[Opening Source data section]

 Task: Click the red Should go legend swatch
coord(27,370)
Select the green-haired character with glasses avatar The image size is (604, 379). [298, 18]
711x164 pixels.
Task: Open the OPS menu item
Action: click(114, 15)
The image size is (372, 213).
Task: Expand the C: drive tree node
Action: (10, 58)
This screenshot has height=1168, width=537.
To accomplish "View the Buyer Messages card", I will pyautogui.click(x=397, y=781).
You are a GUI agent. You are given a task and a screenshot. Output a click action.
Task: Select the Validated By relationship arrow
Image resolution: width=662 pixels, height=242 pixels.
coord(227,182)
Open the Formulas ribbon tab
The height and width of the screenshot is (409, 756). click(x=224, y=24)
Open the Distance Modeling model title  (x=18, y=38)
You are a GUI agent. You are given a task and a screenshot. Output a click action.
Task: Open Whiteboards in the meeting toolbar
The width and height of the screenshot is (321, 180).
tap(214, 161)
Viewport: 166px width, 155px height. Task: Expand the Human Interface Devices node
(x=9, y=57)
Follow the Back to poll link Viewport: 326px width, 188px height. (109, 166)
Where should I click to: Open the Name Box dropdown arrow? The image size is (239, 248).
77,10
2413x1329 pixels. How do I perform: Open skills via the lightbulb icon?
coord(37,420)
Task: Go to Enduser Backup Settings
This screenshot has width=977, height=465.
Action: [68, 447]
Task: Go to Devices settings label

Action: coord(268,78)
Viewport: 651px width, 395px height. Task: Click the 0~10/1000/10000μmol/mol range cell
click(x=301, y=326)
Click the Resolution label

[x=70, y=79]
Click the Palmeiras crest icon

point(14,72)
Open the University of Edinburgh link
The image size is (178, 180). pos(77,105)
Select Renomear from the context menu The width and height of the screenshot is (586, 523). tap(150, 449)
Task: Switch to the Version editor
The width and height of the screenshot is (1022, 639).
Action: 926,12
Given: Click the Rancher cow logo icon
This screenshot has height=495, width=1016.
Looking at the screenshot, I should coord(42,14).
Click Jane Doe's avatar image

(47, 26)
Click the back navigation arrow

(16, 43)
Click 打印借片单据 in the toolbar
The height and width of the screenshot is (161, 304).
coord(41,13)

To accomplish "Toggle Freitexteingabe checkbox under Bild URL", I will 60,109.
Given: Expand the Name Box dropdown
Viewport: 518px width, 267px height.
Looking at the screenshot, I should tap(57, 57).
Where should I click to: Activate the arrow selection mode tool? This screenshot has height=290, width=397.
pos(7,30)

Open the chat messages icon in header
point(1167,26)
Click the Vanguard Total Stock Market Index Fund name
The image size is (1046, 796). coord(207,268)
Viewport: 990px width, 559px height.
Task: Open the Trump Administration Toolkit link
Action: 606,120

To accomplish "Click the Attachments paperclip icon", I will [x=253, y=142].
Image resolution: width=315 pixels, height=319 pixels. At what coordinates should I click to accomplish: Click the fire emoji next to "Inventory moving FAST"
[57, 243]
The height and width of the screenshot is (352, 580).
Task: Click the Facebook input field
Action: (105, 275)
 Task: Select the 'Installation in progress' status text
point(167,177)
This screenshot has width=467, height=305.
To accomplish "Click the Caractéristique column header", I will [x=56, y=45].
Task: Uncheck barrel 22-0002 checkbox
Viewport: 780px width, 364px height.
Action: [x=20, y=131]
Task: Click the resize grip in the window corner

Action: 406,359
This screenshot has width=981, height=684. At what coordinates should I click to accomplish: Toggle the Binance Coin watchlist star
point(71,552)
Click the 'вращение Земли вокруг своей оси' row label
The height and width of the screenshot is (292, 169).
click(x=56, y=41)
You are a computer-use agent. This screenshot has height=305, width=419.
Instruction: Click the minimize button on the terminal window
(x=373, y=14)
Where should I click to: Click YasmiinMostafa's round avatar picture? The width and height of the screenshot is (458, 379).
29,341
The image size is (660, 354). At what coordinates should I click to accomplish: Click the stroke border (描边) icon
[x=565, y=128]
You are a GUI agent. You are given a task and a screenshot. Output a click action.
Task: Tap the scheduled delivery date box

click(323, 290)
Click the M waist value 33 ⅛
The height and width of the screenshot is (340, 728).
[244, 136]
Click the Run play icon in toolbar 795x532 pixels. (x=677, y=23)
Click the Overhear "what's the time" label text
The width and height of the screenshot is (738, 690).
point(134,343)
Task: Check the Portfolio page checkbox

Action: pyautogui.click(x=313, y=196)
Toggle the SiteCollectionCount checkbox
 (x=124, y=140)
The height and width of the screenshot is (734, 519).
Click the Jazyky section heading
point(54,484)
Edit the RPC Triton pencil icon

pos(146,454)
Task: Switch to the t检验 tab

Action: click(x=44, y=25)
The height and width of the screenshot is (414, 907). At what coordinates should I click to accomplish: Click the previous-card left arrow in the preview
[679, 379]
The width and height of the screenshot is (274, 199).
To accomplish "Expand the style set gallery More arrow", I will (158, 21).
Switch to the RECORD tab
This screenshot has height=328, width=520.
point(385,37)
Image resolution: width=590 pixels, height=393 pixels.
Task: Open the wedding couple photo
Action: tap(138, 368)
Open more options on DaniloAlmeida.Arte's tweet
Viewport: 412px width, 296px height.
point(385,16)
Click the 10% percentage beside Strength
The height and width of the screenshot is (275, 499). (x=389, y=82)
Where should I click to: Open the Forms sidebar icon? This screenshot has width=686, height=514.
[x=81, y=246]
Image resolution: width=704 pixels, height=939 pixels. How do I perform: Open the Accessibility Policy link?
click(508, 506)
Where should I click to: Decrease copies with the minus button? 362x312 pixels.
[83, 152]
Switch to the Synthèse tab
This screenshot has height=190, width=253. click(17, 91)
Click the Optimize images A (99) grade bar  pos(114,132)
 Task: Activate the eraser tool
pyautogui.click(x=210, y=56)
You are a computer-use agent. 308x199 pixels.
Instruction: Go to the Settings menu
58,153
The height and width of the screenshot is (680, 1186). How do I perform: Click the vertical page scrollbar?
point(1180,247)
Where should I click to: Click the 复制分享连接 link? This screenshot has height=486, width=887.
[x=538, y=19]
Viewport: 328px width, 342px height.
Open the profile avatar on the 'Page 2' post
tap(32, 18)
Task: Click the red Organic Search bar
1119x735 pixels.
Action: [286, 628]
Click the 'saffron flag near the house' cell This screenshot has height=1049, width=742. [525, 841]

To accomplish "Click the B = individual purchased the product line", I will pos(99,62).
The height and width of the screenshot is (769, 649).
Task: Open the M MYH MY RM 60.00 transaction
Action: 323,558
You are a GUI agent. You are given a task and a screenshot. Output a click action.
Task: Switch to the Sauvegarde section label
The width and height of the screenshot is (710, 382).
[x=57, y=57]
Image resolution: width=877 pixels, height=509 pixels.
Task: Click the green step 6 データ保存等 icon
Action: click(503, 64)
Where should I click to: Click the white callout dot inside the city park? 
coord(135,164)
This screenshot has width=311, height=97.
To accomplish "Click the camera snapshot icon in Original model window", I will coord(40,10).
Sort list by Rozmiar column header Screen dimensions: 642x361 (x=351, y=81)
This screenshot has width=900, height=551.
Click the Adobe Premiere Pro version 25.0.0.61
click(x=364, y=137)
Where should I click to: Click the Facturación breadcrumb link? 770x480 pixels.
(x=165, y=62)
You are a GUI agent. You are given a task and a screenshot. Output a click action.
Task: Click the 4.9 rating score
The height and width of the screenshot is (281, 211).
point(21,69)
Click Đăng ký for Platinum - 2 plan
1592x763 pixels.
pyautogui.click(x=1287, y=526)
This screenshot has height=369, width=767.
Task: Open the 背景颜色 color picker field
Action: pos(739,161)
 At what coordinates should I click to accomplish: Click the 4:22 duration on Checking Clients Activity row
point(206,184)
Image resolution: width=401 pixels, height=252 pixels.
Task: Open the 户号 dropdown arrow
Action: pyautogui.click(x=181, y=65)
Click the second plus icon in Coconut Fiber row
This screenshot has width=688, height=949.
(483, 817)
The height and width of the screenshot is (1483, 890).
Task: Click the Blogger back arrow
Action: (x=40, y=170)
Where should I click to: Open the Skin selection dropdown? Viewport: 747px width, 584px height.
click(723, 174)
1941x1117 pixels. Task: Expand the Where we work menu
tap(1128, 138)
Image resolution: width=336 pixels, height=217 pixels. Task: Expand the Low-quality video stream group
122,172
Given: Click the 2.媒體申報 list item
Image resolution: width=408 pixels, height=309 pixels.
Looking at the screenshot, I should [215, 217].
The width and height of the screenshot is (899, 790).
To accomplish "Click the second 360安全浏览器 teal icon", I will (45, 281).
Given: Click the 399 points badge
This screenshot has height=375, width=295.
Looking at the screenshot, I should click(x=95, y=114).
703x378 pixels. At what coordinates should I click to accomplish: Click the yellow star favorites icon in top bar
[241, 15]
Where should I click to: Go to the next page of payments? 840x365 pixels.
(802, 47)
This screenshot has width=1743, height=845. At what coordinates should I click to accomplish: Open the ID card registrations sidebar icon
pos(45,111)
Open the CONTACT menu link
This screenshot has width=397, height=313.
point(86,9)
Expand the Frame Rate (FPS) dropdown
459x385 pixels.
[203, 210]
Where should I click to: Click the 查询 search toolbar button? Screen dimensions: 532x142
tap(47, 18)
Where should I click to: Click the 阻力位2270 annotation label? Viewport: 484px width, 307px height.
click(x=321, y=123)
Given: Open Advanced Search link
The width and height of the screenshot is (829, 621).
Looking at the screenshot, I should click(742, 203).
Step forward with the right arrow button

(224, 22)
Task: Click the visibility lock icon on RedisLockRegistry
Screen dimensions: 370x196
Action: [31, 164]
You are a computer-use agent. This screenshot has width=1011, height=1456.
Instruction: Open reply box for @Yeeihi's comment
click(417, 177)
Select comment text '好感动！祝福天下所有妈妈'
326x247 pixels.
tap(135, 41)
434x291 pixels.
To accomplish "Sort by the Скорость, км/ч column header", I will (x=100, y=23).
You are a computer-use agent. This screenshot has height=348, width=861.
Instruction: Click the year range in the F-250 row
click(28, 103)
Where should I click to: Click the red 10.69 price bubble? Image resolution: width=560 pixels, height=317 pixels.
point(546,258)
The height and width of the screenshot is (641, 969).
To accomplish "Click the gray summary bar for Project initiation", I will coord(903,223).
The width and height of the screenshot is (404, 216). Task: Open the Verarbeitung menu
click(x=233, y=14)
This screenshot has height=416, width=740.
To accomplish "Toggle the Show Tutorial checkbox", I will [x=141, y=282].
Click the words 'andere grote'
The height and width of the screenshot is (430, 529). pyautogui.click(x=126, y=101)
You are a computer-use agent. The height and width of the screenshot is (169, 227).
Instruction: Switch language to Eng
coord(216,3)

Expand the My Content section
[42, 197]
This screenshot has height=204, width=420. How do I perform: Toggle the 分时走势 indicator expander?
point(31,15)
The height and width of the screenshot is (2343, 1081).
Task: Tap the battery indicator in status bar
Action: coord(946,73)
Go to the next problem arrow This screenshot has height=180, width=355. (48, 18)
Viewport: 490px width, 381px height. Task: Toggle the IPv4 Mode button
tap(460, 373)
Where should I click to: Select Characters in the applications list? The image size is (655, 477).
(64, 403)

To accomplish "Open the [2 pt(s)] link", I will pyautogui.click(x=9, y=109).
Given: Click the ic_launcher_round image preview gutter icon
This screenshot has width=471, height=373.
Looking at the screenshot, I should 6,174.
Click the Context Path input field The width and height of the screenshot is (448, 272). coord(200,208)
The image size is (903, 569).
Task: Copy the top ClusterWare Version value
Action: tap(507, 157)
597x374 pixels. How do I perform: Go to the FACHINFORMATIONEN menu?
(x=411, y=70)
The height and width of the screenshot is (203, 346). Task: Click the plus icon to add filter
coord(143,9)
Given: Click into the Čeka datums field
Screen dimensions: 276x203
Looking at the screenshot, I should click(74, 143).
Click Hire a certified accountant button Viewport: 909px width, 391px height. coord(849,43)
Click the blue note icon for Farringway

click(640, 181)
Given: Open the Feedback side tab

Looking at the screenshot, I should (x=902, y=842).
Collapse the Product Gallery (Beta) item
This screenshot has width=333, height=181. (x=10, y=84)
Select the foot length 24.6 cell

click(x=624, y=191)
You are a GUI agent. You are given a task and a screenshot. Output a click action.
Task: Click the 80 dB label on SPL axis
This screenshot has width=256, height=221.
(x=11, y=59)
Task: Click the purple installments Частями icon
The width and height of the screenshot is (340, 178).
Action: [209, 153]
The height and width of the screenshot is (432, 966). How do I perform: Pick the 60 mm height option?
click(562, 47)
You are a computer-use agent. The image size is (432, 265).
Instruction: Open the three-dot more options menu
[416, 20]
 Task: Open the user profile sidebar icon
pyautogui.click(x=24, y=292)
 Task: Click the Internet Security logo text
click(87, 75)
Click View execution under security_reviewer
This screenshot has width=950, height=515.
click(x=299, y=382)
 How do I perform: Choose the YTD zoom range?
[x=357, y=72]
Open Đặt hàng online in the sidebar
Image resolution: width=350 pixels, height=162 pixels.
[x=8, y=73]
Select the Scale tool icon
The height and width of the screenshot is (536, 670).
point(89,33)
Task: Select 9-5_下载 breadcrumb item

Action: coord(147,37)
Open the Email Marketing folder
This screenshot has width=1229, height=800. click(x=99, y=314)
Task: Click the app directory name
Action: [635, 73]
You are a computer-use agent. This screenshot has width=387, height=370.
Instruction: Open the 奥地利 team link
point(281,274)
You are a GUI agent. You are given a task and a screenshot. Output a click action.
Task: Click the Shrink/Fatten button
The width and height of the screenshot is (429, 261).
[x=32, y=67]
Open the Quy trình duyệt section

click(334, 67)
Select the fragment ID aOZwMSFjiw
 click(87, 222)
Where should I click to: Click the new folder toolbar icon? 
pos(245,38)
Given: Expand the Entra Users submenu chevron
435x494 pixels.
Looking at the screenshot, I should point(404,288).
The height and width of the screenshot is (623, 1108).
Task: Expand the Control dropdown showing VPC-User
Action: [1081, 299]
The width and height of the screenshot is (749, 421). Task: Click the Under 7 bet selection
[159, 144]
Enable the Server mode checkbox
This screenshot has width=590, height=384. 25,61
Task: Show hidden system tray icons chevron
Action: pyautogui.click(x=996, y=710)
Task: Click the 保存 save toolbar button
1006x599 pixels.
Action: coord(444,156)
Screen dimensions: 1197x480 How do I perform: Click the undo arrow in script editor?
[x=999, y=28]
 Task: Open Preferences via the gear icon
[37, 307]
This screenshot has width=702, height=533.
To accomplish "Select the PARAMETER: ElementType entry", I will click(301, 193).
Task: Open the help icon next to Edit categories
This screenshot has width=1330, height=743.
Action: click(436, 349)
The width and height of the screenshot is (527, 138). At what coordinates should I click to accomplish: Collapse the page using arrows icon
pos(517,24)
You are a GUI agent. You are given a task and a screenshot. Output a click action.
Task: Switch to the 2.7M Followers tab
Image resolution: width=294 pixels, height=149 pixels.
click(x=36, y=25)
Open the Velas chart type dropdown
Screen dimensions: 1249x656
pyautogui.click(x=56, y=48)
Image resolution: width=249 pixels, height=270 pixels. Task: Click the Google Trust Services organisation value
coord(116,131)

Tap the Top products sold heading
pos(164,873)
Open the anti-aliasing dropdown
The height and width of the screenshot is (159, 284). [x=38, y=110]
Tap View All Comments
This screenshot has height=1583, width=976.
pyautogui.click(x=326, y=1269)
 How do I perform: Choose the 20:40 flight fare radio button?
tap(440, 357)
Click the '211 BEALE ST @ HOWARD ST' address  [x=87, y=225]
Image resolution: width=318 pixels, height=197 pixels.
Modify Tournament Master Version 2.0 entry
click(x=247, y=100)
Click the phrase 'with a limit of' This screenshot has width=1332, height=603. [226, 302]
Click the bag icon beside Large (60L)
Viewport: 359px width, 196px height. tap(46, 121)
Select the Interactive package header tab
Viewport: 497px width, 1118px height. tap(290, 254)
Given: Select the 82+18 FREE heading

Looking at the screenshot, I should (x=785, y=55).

[Closing Source data section]

**Task to carry out:** A single figure is required: the number of lines in the data above in which the word "column" appears.

**Result:** 3